**TASK DESCRIPTION:** Leave out the images and transcribe the entries below word for word.

··· SUPPLIED MATERIAL

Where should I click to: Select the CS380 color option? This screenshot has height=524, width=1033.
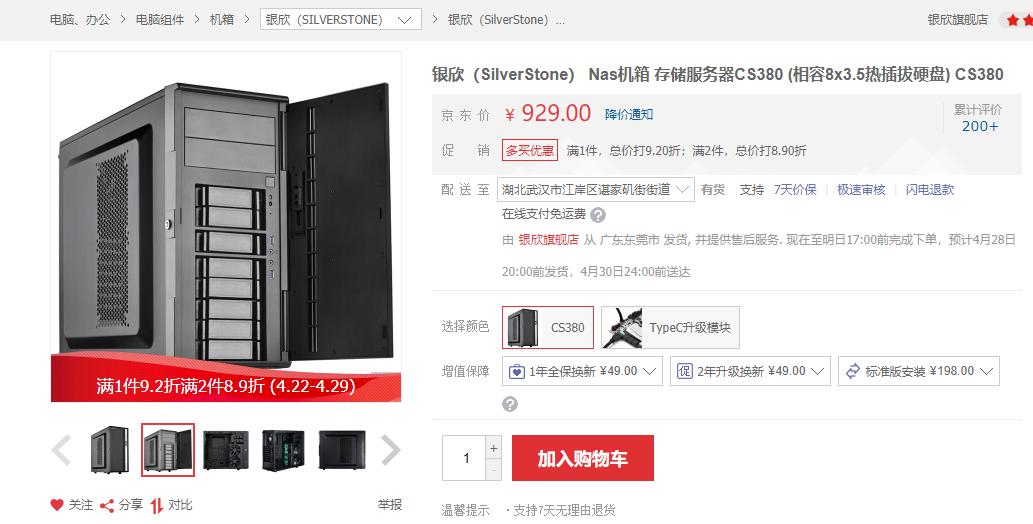pos(547,327)
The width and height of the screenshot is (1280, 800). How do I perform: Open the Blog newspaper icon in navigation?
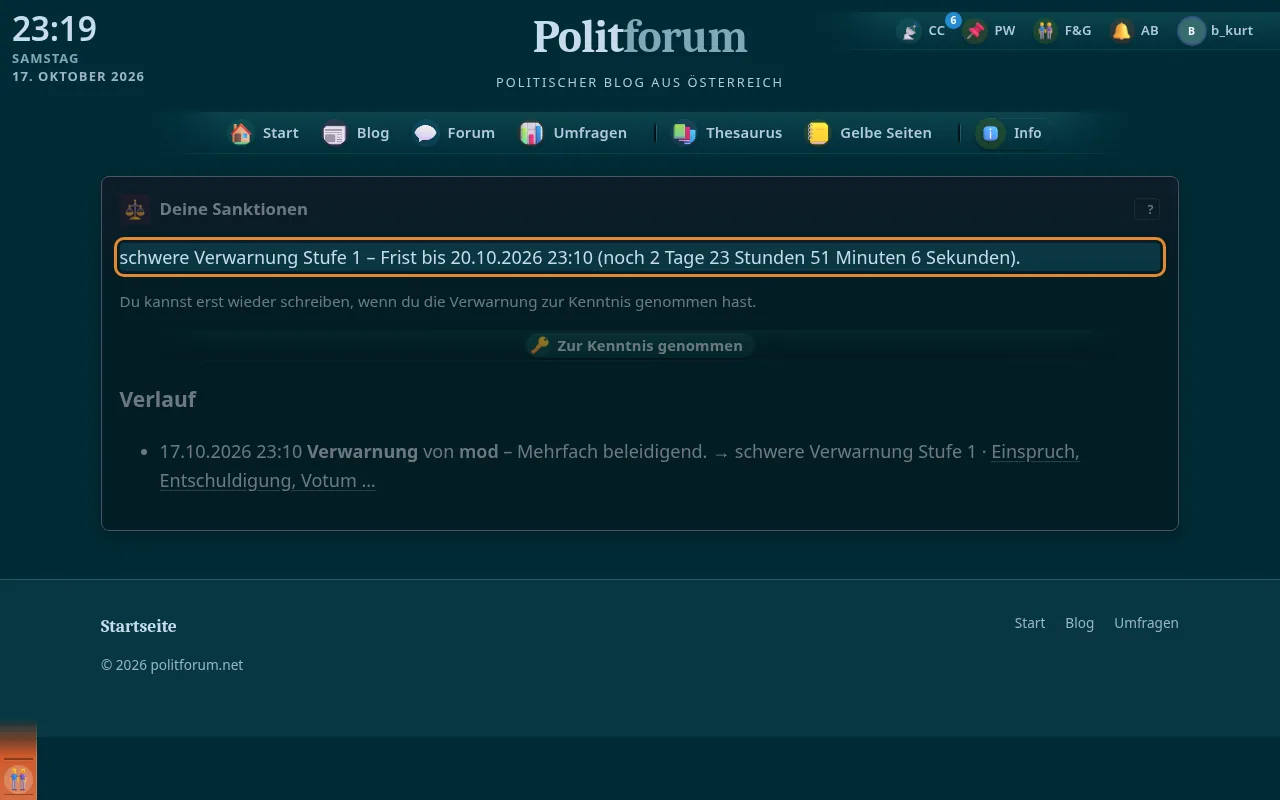335,133
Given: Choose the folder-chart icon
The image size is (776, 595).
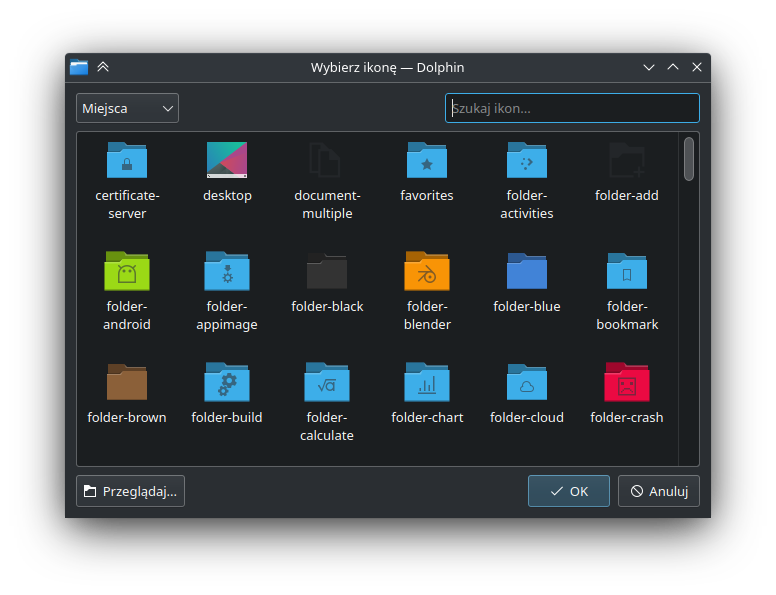Looking at the screenshot, I should point(427,382).

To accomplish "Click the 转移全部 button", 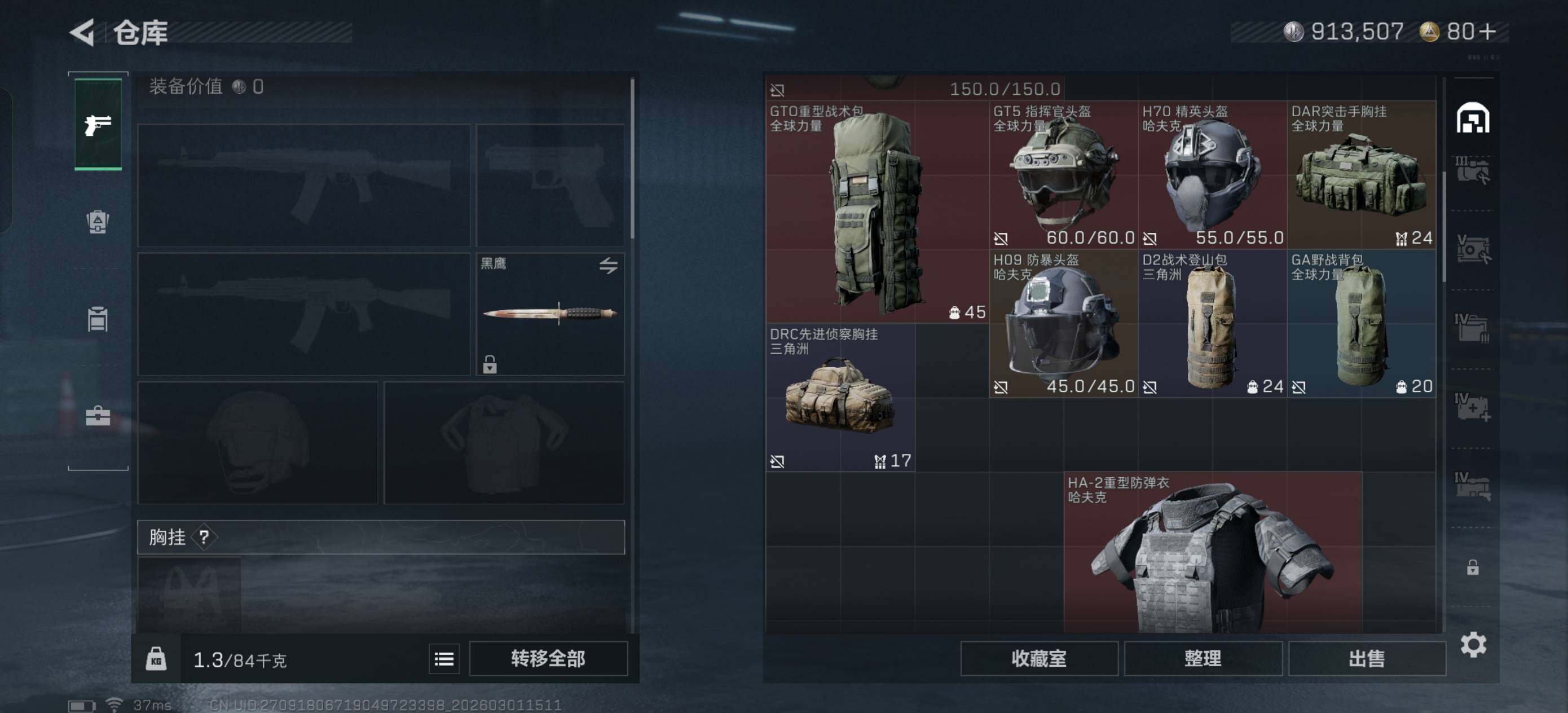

······

**OUTPUT OF THE TASK:**
Where should I click to: Select the CS380 color option? This screenshot has height=524, width=1033.
pos(547,327)
The width and height of the screenshot is (1280, 800). How do I perform: Open the Blog newspaper icon in navigation?
335,133
Given: Choose the folder-chart icon
The image size is (776, 595).
Looking at the screenshot, I should point(427,382).

To accomplish "Click the 转移全部 button", 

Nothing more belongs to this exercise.